Trente ans après leur album éponyme, les pionniers du reggae-rock californien signent Until the Sun Explodes, un retour aussi improbable qu’émouvant.
Peu de groupes portent un legs aussi lourd que Sublime. La mort de Bradley Nowell en 1996 — destin tragique qu’il avait lui-même évoqué dans Pool Shark — avait figé le trio de Long Beach dans une légende à la fois éclatante et inachevée. Trente ans après la parution de leur album éponyme, c’est le fils de Bradley, Jakob Nowell, qui reprend le micro pour ce que le groupe présente officiellement comme l’épilogue à l’œuvre du défunt.

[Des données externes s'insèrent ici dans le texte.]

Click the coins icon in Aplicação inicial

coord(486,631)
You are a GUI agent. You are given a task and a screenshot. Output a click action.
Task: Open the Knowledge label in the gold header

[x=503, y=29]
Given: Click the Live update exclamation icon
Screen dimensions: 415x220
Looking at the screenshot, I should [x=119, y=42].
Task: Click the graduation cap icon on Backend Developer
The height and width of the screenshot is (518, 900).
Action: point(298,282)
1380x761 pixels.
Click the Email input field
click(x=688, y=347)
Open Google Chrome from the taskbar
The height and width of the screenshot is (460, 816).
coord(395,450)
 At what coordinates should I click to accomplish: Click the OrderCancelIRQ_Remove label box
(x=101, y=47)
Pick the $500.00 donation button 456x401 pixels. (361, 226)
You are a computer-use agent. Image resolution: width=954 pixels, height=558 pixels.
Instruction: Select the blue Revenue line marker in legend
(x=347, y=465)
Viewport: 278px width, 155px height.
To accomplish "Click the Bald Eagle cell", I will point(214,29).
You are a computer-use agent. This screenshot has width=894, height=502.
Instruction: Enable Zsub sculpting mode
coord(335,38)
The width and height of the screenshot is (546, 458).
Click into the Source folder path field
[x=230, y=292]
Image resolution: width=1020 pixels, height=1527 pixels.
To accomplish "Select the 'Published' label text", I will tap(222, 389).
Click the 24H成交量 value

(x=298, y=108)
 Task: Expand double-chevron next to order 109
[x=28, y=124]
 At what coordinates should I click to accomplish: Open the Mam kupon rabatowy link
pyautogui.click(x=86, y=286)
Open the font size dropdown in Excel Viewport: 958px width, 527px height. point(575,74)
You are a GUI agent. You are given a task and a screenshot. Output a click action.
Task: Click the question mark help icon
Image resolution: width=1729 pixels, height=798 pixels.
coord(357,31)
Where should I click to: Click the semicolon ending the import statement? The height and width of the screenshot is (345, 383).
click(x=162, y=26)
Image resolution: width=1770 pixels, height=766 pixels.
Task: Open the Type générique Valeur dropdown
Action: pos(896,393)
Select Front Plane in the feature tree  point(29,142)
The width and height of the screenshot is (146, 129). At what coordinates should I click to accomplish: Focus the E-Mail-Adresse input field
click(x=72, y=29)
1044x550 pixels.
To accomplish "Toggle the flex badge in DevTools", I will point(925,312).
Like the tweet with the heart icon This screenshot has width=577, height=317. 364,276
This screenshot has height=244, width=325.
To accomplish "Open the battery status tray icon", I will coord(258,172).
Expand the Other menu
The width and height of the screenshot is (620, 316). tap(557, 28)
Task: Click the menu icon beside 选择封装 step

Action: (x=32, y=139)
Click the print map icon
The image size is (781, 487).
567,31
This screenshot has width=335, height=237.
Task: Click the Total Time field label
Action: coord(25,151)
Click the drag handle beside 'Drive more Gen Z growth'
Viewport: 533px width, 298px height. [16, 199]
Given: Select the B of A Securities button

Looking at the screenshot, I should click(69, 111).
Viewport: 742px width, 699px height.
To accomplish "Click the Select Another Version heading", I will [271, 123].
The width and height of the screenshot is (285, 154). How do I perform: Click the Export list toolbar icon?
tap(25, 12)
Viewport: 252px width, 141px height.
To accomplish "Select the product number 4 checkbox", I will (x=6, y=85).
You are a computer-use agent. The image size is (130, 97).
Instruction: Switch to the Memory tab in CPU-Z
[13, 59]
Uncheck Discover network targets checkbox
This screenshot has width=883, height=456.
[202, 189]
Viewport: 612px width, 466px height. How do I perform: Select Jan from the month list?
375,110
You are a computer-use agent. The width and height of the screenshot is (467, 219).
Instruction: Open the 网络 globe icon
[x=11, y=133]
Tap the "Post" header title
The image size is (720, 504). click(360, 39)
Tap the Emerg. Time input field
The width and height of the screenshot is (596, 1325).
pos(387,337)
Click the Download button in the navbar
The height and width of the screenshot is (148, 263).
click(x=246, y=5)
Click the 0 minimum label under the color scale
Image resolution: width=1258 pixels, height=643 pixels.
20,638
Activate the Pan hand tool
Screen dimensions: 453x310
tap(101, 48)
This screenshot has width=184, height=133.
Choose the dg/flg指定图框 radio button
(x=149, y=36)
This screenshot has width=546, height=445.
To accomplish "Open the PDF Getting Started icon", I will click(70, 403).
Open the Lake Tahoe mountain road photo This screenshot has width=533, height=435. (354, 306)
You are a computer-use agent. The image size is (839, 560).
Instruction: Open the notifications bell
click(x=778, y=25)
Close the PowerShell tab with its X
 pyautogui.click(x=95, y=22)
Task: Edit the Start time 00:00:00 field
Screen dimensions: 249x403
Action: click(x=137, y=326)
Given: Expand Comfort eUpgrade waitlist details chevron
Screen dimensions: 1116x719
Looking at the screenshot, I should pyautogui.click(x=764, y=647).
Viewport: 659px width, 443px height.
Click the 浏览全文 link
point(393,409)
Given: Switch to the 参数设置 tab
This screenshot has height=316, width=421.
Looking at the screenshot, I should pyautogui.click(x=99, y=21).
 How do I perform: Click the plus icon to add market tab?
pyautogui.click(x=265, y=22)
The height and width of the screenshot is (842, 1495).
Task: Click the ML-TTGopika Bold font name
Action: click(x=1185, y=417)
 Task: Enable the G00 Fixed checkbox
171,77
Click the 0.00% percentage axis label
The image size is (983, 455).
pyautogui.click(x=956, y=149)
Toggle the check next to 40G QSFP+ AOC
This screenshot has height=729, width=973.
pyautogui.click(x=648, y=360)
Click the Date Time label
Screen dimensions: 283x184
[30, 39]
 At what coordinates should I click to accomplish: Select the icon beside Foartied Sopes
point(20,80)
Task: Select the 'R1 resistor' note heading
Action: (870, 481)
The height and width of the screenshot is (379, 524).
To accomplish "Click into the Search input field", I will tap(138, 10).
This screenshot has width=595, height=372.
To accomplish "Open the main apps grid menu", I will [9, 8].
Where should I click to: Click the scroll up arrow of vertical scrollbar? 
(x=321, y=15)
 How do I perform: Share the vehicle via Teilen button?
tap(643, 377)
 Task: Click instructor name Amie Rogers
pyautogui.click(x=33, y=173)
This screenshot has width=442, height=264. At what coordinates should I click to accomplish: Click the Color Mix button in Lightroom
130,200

Le pari était risqué. Il est tenu.
Un son intact, une voix héritée
Dès les premières mesures, le doute se dissipe : la sonorité et la production demeurent fidèles à l’ADN du groupe. Ce mélange singulier de ska, de punk, de reggae avec une touche de hip hop— celui-là même qui avait pavé la voie à toute une génération de disciples californiens — retrouve ici sa cohérence naturelle. La voix de Jakob Nowell est troublante de ressemblance avec celle de son père, au point de plonger l’auditeur en territoire familier, bien loin de l’hérésie qu’avait représenté l’aventure Sublime with Rome.
Le premier single Ensenada a d’ailleurs confirmé cet ancrage, cumulant un succès populaire immédiat grâce à ses paroles crues portées par une énergie ska-punk-reggae. Plusieurs chansons entretiennent un lien évident avec le répertoire classique du groupe : FTR n’est pas sans rappeler What I Got, Gangstalker est dans la même veine que Wrong Way, et Come Correct renoue avec l’esprit de Waiting for My Ruca.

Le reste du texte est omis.